> WHAT YOU ARE ASKED TO DO:
Rewrite the stretch from the start of the records through the line containing "center [1001, 619].", swapping "Image resolution" for "Screen resolution" and leaving everything else unchanged.

> DATA FOR THIS EXERCISE:
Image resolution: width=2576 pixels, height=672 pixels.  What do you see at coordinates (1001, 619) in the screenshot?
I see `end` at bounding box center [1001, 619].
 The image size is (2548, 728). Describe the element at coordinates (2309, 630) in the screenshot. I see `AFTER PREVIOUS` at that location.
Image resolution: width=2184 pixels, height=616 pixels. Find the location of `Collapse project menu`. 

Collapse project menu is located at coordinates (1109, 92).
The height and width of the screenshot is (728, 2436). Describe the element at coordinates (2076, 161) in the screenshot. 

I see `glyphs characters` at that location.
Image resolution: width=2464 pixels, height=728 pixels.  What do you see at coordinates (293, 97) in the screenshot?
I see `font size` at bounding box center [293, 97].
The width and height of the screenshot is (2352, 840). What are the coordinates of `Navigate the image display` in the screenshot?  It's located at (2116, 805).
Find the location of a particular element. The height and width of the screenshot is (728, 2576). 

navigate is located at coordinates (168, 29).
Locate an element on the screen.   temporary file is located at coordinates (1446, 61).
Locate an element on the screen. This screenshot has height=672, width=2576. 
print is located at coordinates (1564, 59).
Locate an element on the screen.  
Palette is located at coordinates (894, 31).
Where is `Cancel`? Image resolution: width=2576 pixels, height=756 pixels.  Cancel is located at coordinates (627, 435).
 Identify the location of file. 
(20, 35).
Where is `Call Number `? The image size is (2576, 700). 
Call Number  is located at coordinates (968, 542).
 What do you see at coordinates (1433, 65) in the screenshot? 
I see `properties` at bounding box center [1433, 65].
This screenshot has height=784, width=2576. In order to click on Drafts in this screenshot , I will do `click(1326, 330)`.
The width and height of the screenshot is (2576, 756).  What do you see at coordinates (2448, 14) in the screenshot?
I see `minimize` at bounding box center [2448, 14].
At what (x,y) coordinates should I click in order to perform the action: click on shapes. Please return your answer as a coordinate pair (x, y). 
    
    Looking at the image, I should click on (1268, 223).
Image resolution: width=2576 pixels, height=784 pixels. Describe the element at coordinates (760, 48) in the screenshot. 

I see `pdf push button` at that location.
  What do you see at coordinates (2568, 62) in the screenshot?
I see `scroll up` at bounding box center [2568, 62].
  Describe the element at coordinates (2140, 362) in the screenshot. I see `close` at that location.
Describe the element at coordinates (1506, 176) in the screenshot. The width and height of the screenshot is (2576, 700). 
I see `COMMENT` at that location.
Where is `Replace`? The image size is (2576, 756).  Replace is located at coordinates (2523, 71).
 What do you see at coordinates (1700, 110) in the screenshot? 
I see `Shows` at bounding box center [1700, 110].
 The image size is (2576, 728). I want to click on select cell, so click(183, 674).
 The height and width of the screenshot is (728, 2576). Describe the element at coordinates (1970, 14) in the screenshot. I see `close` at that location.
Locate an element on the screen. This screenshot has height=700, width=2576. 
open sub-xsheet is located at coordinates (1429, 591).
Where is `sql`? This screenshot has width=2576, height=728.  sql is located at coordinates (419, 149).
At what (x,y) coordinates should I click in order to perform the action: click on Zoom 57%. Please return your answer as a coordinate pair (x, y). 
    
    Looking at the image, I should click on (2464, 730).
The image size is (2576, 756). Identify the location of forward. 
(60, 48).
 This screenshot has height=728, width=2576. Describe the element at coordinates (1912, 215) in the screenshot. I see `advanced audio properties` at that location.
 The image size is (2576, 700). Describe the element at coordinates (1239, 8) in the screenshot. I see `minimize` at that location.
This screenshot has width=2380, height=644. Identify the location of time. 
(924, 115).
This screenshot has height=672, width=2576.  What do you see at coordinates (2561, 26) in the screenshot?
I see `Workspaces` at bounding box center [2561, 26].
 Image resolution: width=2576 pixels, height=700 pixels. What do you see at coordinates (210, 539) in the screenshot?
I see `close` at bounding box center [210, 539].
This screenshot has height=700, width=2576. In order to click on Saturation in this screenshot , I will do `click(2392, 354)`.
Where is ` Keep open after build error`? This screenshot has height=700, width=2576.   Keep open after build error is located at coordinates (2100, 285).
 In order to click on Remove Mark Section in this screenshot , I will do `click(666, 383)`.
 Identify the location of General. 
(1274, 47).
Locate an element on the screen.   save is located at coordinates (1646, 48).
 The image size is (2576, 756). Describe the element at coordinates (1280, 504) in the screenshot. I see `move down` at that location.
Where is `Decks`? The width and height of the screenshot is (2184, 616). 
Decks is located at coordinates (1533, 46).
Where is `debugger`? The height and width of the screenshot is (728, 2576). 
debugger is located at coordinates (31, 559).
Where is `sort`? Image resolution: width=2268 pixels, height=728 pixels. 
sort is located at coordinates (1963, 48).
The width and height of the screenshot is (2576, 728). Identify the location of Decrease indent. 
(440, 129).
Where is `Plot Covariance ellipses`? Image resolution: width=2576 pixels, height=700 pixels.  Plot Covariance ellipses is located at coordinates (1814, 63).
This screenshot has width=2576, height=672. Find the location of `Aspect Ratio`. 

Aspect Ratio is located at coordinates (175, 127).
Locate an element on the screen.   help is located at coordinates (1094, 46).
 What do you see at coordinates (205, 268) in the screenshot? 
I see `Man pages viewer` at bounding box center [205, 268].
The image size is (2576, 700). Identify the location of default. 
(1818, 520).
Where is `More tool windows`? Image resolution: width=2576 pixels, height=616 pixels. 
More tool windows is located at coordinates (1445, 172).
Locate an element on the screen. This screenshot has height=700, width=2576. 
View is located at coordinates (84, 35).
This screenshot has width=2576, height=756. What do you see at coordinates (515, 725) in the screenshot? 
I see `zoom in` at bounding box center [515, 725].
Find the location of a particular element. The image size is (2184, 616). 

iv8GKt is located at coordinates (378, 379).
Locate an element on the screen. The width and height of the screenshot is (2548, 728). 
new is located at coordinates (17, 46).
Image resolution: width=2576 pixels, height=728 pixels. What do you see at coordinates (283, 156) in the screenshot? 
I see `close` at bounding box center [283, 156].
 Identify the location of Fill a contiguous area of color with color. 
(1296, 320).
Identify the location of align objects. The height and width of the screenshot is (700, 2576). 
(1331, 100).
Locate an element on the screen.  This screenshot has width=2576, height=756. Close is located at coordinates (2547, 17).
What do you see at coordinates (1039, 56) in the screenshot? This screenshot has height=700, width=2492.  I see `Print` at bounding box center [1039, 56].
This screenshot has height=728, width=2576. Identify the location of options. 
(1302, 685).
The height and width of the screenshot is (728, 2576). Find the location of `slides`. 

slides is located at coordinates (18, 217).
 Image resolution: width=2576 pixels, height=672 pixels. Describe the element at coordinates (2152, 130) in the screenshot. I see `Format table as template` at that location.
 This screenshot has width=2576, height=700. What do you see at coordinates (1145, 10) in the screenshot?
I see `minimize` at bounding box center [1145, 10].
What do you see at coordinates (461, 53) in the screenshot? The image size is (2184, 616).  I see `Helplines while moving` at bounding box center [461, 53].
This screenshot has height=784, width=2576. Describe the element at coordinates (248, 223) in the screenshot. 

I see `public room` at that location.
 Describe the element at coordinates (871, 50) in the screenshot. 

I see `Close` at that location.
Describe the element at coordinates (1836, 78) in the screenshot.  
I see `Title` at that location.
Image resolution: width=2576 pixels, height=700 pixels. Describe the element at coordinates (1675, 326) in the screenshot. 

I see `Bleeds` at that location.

> WRITTEN SOLUTION:
Screen resolution: width=2576 pixels, height=672 pixels.  What do you see at coordinates (1001, 619) in the screenshot?
I see `end` at bounding box center [1001, 619].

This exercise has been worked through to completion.